9: Omar’s Response Actress’s Tale
In the reign of the great Emir Mustaf II, the island city of Algazan flourished as it never had before, reaching a pinnacle of wealth that made it the envy of the world. Its ships reached out to lands previously known only in legend, trading in rich fabrics, scented woods, pearls and jade, slaves and spices, oils and perfumes, jewels, artifacts, and wondrously worked ivory. Kings flocked from the mainland to marvel at the glory of its many fine palaces and fabled gardens, merchants thronged from the ends of the earth to its bazaars. A hundred gods dwelt within its temples. Any who dared oppose it on the shores of three oceans, whether they be prince or pirate, were swiftly humbled by the might of its fleet and the armies hired by its gold.
But not all its avenues were paved with marble nor all its denizens dwellers in palaces. Men and women of a dozen races huddled in slums and tenements, in putrid alleys the rich never saw. For centuries, a human stream had trickled into the cesspits of Algazan: adventurers come to seek their fortunes, refugees from political oppression, malcontents yearning after their own gods. Few had prospered, most had sunk into dismal poverty. Their descendants congealed in lumps beneath the surface of society, enclaves of foreigners existing under uneasy tolerance—distinct from the natives, banned from the benefits of citizenship. The Algazanians discriminated but rarely persecuted. What the foreigners did to one another was worse.

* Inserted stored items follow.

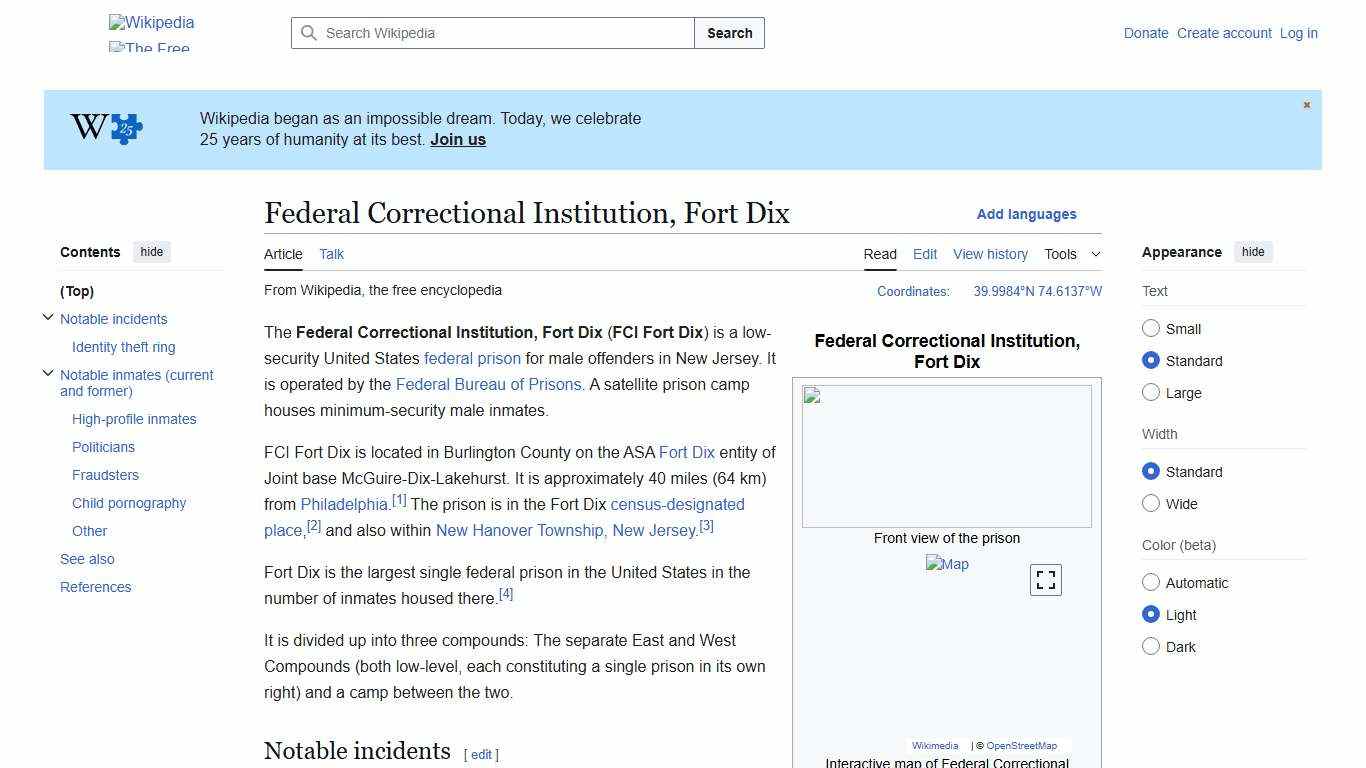Collapse the Notable inmates section in Contents
This screenshot has width=1366, height=768.
tap(48, 371)
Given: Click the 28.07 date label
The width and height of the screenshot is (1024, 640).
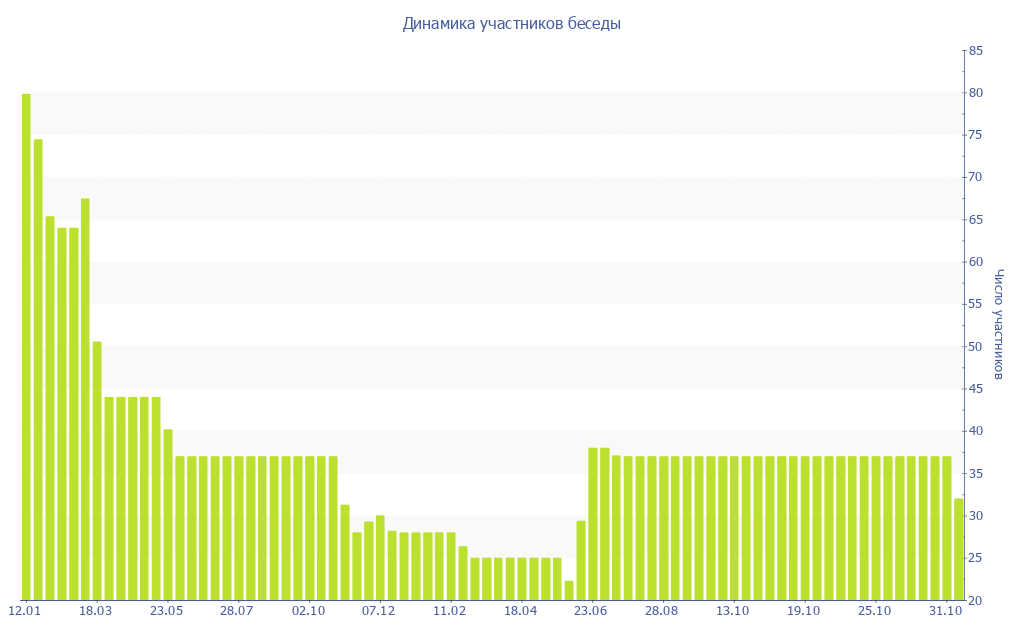Looking at the screenshot, I should [238, 610].
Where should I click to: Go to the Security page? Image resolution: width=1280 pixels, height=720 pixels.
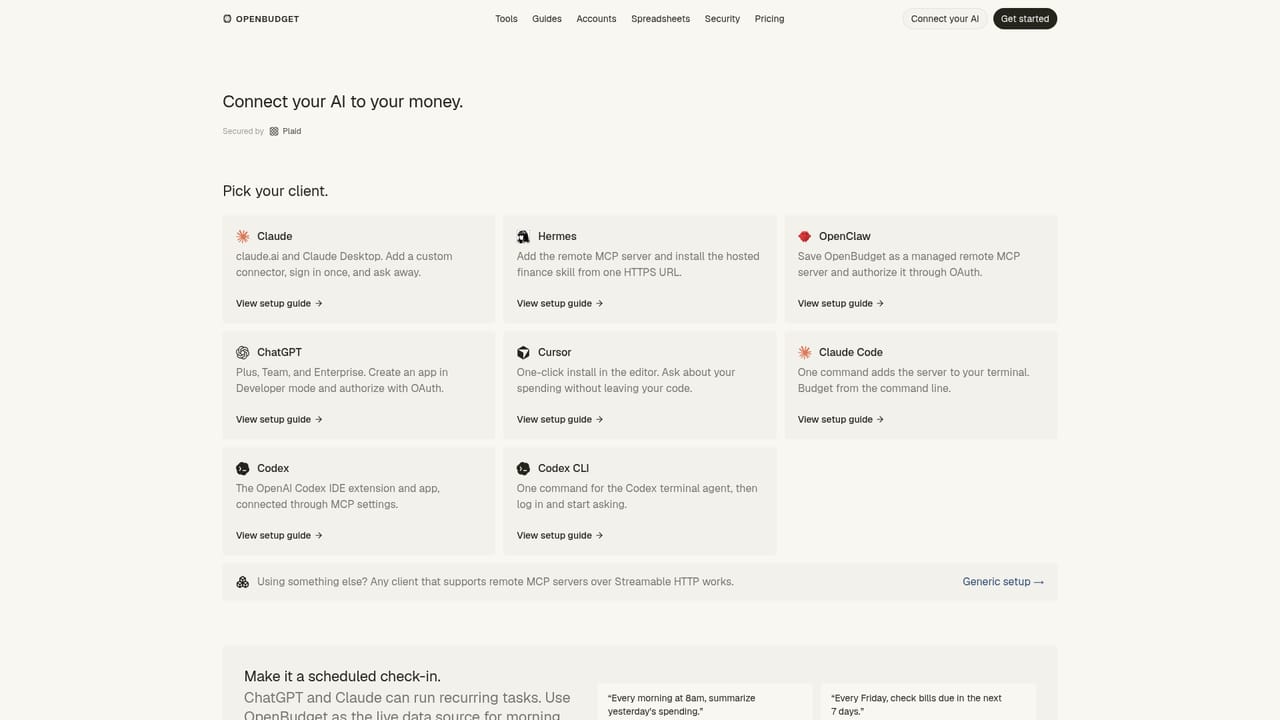pos(722,19)
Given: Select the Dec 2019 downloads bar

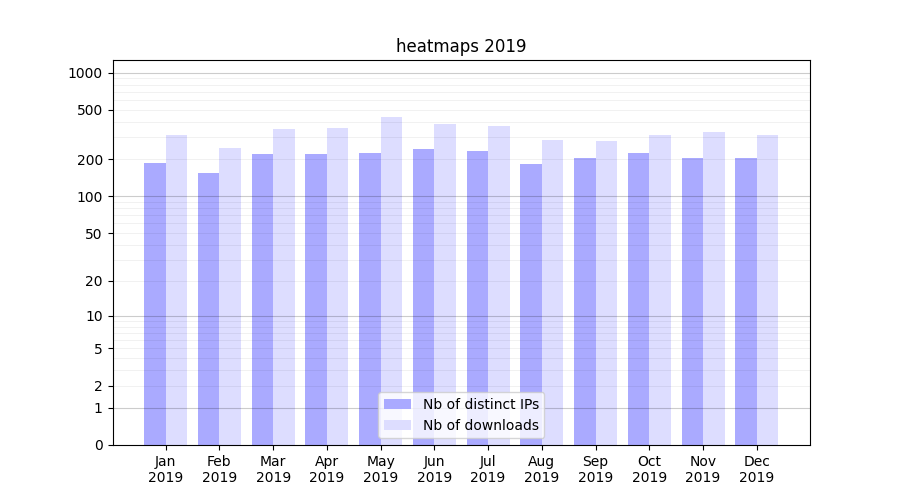Looking at the screenshot, I should [767, 290].
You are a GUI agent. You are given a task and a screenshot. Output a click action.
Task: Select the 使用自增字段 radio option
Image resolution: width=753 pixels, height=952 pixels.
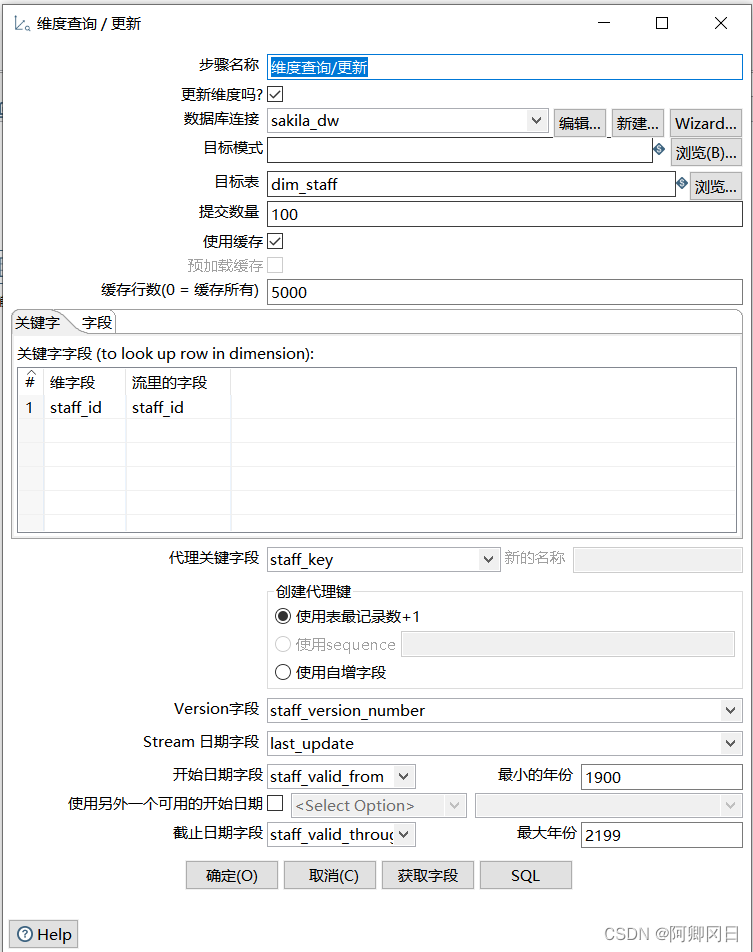click(283, 672)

One was a boy named Juss. He was Algazanian by birth but not by right. His skin and hair were a little lighter than those of the True, his accent faulty and thereby subject to ridicule. On the day of which I shall speak, he was approaching the threshold of manhood. He checked his height frequently against the doorpost, and on the rare occasions when he found himself both unobserved and close to a mirror, he would inspect his upper lip in it, although with more amusement at his own optimism than real hope of encouragement. He was wiry and unusually healthy for the neighborhood in which he lived. His dark eyes were quick and bright. He smiled more than his circumstances would seem to warrant, and the few adults aware of his existence tended to think well of him.
He was employed, after a fashion, by Gozspin the Purveyor of Fresh and Nutritious Vegetable Materials, meaning that Juss was allowed to stand with several other boys outside Gozspin’s grubby little store from dawn until an hour before sunset. Whenever a customer departed, having purchased some of Gozspin’s moldy roots and soggy leaves, Juss would try to outshout the others in offering to carry them home for her. Four or five times a day his offer would be accepted. He would then follow the lady around the bazaars until she had completed her acquisitions and he was so laden with packages that he resembled a walking bazaar all by himself. Upon arriving at her door, she would grant him whatever gratuity she deemed fitting. He was cheerful and respectful and had a sunny smile; many days he collected ten or even twelve copper mites.
He was expected to turn over half of them to Gozspin, and did. In return, Gozspin would allow him to buy some of the moldiest and soggiest wares at a sizable discount. If Juss had enough money left over, he would also purchase a stale loaf from the bakery next door. After that, he had the problem of conveying his supper, plus any remaining cash, safely home.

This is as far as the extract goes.